Répondez aux questions suivantes à partir de la décision Milarm Co. Ltd. ci-dessous.
(a) Quel est le sort réservé à l'appel ?
(b) Dans quelle ville l'audience s'est-elle tenue ?
(c) Quels sont les couteaux en cause ?

### Extrait à lire
◇ ◇ ◇

MILARM CO. LTD.

Décisions


MILARM CO. LTD.
c.
COMMISSAIRE DE L’AGENCE DES DOUANES ET DU REVENU DU CANADA
Appel no AP-2002-114

Décision et motifs rendus
le mercredi 12 juillet 2006


TABLE DES MATIÈRES

EU ÉGARD À un appel entendu le 5 juin 2006 aux termes du paragraphe 67(1) de la Loi sur les douanes, L.R.C. 1985 (2e supp.), c. 1;

ET EU ÉGARD À une décision rendue par le commissaire de l’Agence des douanes et du revenu du Canada 13 décembre 2002 concernant une demande de réexamen aux termes du paragraphe 60(4) de la Loi sur les douanes.

ENTRE

 

MILARM CO. LTD.

Appelante

ET

 

LE COMMISSAIRE DE L’AGENCE DES DOUANES ET DU REVENU DU CANADA

Intimé

DÉCISION

L’appel est rejeté.

Zdenek Kvarda
Zdenek Kvarda
Membre présidant

Hélène Nadeau
Hélène Nadeau
Secrétaire

Lieu de l’audience :

Ottawa (Ontario)

Date de l’audience :

Le 5 juin 2006

   

Membre du Tribunal :

Zdenek Kvarda, membre présidant

   

Gestionnaire de la recherche :

Paul R. Berlinguette

   

Conseiller pour le Tribunal :

Eric Wildhaber

   

Agent du greffe :

Stéphanie Doré

   

Parties :

R. Gordon McGowan, pour l’appelante

 

Lynn Marchildon, pour l’intimé

Veuillez adresser toutes les communications au :

Secrétaire
Tribunal canadien du commerce extérieur
Standard Life Centre
333, avenue Laurier Ouest
15e étage
Ottawa (Ontario)
K1A 0G7

Téléphone : 613-993-3595
Télécopieur : 613-990-2439
Courriel :

MOTIFS DE LA DÉCISION

1. Le présent appel est interjeté aux termes du paragraphe 67(1) de la Loi sur les douanes 1 à l’égard d’une décision rendue par le commissaire de l’Agence des douanes et du revenu du Canada (ADRC) (maintenant le président de l’Agence des services frontaliers du Canada [ASFC]) le 13 décembre 2002 aux termes du paragraphe 60(4) de la Loi.

2. La question en litige dans le présent appel consiste à déterminer si l’ADRC a correctement classé les couteaux en cause dans le numéro tarifaire 9898.00.00 de l’annexe du Tarif des douanes 2 à titre d’armes prohibées. Les couteaux en cause sont deux couteaux de poche tactiques Timberline Worden.

3. Le Tribunal a décidé de tenir une audience sur pièces en vertu des articles 25 et 25.1 des Règles du Tribunal canadien du commerce extérieur 3 . Un avis à cet effet a été publié dans la Gazette du Canada du 20 mai 20064 .

4. Le paragraphe 136(1) du Tarif des douanes prévoit ce qui suit :

The importation of goods of tariff item No. 9897.00.00, 9898.00.00 or 9899.00.00 is prohibited.

◇ ◇ ◇

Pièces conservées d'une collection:
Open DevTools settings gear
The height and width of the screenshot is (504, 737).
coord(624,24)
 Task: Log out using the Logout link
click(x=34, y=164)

◇ ◇ ◇

### Réponse attendue
(a) L'appel est rejeté.
(b) À Ottawa (Ontario).
(c) Deux couteaux de poche tactiques Timberline Worden.